A saúde mental transforma-se, com as ideias geniais de Freud e sua prática clínica (talking cure, chimney sweeping). Em berço esplendido somos gratificados com a descoberta da Psicanálise. A sua experiência clínica o levou a formular a hipótese de que a mente humana é semelhante a um iceberg – a maior porção está completamente encoberta. A vasta parte oculta da mente é chamada de inconsciente e ela contém desejos, medos e conflitos poderosos que exercem uma forte influência sobre o comportamento humano.
Freud acreditava que as memórias e conflitos mais importantes, guardados no inconsciente são aqueles vividos no início da infância. Para ele, o histérico sofre sobretudo, de reminiscências. São lembranças vagas e quase apagadas, alguma coisa que se guardou na memória, inconscientemente. O mais importante é que essas lembranças do passado, carregadas de afeto, continuam controlando nosso comportamento no tempo presente. E isso afeta o nosso futuro. A dor mental precisa ser cuidada e esteticamente, manuseada. A cura não vem do esquecer, vem do lembrar sem sentir dor.
Finalizando, a psicanálise, desde que operada segundo os requisitos básicos prescritos por Freud – que permitem a emergência de instrumentos essenciais para o trabalho analítico ,como: a instalação de vínculo transferencial, o estímulo a associações livres, a liberdade para fantasiar, a abstinência de compreensão racional, a presença de angústias de separação e assim por diante – demanda a presença de um psicanalista, ou seja, de um outro que tenha se preparado para introjetar um setting abdicado de desejos pessoais, com exceção do desejo de psicanalisar (JUNQUEIRA FILHO, 2023).

» **Atividades**
• a. Segundo o trecho citado, a que Freud comparou a mente humana?
• b. Indique se cada afirmação concorda com o trecho citado, justificando com as palavras exatas dele: (i) Para Freud, as memórias e os conflitos mais importantes guardados no inconsciente são os vividos no início da infância. (ii) A cura vem do esquecer. (iii) A psicanálise dispensa a presença de um psicanalista.
• c. Reproduza o trecho citado entre "Freud acreditava que" e "sem sentir dor.", inclusive.

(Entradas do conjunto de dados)
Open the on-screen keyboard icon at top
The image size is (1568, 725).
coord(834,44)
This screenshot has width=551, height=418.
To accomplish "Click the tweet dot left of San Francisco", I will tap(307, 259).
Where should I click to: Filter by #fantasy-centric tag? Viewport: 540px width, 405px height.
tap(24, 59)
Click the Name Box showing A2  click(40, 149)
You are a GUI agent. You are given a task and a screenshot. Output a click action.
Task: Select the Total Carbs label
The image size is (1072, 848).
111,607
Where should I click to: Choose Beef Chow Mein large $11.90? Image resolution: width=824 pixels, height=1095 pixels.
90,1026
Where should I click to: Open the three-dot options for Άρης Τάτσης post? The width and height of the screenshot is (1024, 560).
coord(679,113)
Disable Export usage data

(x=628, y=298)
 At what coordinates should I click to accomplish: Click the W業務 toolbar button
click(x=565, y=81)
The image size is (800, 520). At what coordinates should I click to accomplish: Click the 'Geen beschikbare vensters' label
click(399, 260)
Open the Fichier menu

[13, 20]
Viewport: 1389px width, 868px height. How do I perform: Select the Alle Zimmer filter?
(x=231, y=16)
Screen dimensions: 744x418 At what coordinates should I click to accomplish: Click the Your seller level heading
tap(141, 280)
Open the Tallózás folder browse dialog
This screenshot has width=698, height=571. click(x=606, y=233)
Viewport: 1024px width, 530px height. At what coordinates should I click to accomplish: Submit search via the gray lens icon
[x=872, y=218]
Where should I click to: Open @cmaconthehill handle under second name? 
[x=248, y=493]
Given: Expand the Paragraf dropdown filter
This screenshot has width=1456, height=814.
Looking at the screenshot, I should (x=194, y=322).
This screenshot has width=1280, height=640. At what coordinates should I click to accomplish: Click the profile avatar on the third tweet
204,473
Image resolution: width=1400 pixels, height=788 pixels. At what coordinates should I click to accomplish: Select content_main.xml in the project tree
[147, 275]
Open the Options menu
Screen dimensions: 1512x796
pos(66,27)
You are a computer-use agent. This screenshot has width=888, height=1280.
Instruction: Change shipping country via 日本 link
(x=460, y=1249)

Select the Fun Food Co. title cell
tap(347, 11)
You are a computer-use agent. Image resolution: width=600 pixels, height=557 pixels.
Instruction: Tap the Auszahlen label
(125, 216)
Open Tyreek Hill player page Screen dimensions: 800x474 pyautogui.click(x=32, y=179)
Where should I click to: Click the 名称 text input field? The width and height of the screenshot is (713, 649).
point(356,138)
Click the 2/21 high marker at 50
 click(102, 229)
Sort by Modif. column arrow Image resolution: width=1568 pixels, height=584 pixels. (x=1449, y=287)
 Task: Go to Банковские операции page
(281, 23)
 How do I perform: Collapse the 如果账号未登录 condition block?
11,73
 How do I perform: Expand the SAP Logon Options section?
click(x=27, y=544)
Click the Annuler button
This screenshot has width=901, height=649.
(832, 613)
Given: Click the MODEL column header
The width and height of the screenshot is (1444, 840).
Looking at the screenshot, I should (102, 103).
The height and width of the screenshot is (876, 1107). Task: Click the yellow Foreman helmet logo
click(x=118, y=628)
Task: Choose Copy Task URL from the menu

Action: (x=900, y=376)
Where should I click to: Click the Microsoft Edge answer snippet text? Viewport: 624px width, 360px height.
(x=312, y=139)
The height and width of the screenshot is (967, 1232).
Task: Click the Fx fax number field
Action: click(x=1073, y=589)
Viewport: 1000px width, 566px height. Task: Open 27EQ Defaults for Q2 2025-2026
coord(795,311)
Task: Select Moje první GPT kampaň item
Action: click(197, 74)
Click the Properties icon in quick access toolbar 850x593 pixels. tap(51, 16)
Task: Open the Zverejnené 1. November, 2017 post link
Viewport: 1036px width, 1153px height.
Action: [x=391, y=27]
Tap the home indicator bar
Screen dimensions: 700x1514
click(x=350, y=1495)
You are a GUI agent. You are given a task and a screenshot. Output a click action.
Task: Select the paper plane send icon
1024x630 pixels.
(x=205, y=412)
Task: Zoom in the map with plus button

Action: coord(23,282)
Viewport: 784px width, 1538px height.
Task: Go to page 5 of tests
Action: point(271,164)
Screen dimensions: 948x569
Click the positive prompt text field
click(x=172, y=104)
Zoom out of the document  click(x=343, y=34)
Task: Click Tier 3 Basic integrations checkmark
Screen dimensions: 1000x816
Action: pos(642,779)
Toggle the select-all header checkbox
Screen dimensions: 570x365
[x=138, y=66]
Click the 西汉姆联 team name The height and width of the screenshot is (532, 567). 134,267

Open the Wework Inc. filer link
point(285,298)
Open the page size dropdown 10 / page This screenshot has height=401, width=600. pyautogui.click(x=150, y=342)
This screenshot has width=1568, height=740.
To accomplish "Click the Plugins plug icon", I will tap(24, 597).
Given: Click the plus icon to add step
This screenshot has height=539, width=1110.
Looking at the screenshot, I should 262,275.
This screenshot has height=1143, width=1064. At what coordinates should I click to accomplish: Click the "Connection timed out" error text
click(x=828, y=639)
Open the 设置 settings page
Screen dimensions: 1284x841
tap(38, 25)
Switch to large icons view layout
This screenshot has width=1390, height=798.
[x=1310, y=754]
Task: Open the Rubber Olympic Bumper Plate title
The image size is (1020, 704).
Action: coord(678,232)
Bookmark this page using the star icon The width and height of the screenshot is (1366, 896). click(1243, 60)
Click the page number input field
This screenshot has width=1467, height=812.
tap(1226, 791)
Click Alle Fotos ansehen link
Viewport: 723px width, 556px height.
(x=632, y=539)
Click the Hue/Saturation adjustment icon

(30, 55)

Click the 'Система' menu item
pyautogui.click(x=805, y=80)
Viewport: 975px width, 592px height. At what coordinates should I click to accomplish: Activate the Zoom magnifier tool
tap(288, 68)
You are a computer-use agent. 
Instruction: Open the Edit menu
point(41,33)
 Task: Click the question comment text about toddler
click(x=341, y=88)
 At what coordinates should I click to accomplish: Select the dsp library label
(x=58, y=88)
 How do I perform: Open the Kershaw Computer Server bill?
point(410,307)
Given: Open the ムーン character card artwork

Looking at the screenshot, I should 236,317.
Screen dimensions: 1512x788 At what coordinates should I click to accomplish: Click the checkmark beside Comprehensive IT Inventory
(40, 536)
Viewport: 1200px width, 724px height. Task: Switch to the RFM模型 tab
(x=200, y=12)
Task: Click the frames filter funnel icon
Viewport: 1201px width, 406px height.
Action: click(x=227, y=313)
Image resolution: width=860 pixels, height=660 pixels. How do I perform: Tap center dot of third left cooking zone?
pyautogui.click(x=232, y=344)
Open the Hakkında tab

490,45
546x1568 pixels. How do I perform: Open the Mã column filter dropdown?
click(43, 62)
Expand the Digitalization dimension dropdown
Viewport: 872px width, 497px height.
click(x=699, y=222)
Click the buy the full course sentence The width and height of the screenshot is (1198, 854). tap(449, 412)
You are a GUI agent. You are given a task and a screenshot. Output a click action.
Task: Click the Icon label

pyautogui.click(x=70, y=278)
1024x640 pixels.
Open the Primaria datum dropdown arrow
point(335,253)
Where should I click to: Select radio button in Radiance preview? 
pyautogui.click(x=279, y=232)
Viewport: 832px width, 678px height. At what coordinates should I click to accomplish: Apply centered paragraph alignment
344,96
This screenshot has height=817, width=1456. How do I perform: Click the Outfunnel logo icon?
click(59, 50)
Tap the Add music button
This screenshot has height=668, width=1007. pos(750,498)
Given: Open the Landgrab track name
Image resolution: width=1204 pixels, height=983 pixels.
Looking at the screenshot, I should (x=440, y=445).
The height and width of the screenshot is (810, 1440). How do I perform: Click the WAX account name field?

» **Gabarito**
• a. A um iceberg.

• b.
(i) Sim: "Freud acreditava que as memórias e conflitos mais importantes, guardados no inconsciente são aqueles vividos no início da infância."
(ii) Não: "A cura não vem do esquecer, vem do lembrar sem sentir dor."
(iii) Não: "demanda a presença de um psicanalista"

• c.
Freud acreditava que as memórias e conflitos mais importantes, guardados no inconsciente são aqueles vividos no início da infância. Para ele, o histérico sofre sobretudo, de reminiscências. São lembranças vagas e quase apagadas, alguma coisa que se guardou na memória, inconscientemente. O mais importante é que essas lembranças do passado, carregadas de afeto, continuam controlando nosso comportamento no tempo presente. E isso afeta o nosso futuro. A dor mental precisa ser cuidada e esteticamente, manuseada. A cura não vem do esquecer, vem do lembrar sem sentir dor.